[k8s] Terminate PowerShell Script children processes when cancelling the job through UI
What does this MR do?
Based on user feedbacks gitlab#462181 (comment 2151012522), it looks like the work done in !4813 (merged) and !4980 (merged) were not sufficient as we still have use cases where the job won't get canceled (after cancelation through the UI).
After investigation, the issue seems to be related to child process for PowerShell.

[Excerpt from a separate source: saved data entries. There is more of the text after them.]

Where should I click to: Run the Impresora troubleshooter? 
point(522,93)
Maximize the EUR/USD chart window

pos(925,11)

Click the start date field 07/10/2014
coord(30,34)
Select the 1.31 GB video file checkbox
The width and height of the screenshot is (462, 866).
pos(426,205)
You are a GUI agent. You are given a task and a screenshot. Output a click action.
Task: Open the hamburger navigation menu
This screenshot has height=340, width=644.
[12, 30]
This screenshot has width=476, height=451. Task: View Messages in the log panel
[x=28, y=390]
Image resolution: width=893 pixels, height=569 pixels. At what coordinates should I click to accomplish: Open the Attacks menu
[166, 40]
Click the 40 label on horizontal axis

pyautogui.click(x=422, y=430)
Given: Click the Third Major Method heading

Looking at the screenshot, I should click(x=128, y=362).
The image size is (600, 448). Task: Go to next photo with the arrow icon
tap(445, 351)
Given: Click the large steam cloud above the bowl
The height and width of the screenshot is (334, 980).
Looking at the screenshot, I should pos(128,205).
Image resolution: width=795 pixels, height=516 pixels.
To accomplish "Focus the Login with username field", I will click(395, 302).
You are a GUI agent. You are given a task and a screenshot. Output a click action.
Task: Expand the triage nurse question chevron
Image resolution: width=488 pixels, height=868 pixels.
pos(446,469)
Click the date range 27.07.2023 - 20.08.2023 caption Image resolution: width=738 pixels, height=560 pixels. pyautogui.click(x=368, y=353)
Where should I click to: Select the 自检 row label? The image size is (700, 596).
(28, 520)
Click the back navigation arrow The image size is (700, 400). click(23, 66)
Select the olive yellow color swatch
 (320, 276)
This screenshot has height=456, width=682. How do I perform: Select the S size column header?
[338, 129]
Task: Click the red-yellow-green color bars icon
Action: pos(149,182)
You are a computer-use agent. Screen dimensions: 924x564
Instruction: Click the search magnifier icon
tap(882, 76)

In this MR, upon cancelation, the script terminates the stage process and all children processes associated.
Why was this MR needed?
To allow job cancelation through the UI.
What's the best way to test this MR?
gitlab-ci
variables:
FF_KUBERNETES_HONOR_ENTRYPOINT: "true"
FF_USE_POWERSHELL_PATH_RESOLVER: "true"
FF_RETRIEVE_POD_WARNING_EVENTS: "true"
FF_PRINT_POD_EVENTS: "true"
FF_SCRIPT_SECTIONS: "true"
CI_DEBUG_SERVICES: "true"
GIT_DEPTH: 5
simple-job:
image: mcr.microsoft.com/windows/servercore:ltsc2022
timeout: 1h
script:
- echo $MY_TEST_VARIABLE_1
- echo $MY_TEST_VARIABLE_2
- $PSVersionTable.PSVersion
- powershell.exe -C sleep 1800
config.toml
concurrent = 1
check_interval = 1
log_level = "info"
shutdown_timeout = 0
[session_server]
session_timeout = 1800
[[runners]]
name = ""
url = "https://gitlab.com/"
id = 0
token = "glrt-REDACTED"
token_obtained_at = 2024-05-07T16:42:27Z
executor = "kubernetes"
shell = "powershell"
[runners.kubernetes]
host = ""
bearer_token_overwrite_allowed = false
image = "mcr.microsoft.com/windows/servercore:ltsc2022"
namespace = ""
namespace_overwrite_allowed = ""
node_selector_overwrite_allowed = ""
helper_image = "registry.gitlab.com/gitlab-org/gitlab-runner/gitlab-runner-helper:x86_64-latest-servercore21H2"
poll_timeout = 3600
pod_labels_overwrite_allowed = ""
service_account_overwrite_allowed = ""
pod_annotations_overwrite_allowed = ""
scripts_base_dir = "/dev"
[runners.kubernetes.node_selector]
"kubernetes.io/arch" = "amd64"
"kubernetes.io/os" = "windows"
"node.kubernetes.io/windows-build" = "10.0.20348"
[runners.kubernetes.pod_security_context]
[runners.kubernetes.volumes]
[runners.kubernetes.dns_config]
Cancel the job while running. The job should be canceled and the after_script should run as expected (job log):
job
Running with gitlab-runner development version (HEAD)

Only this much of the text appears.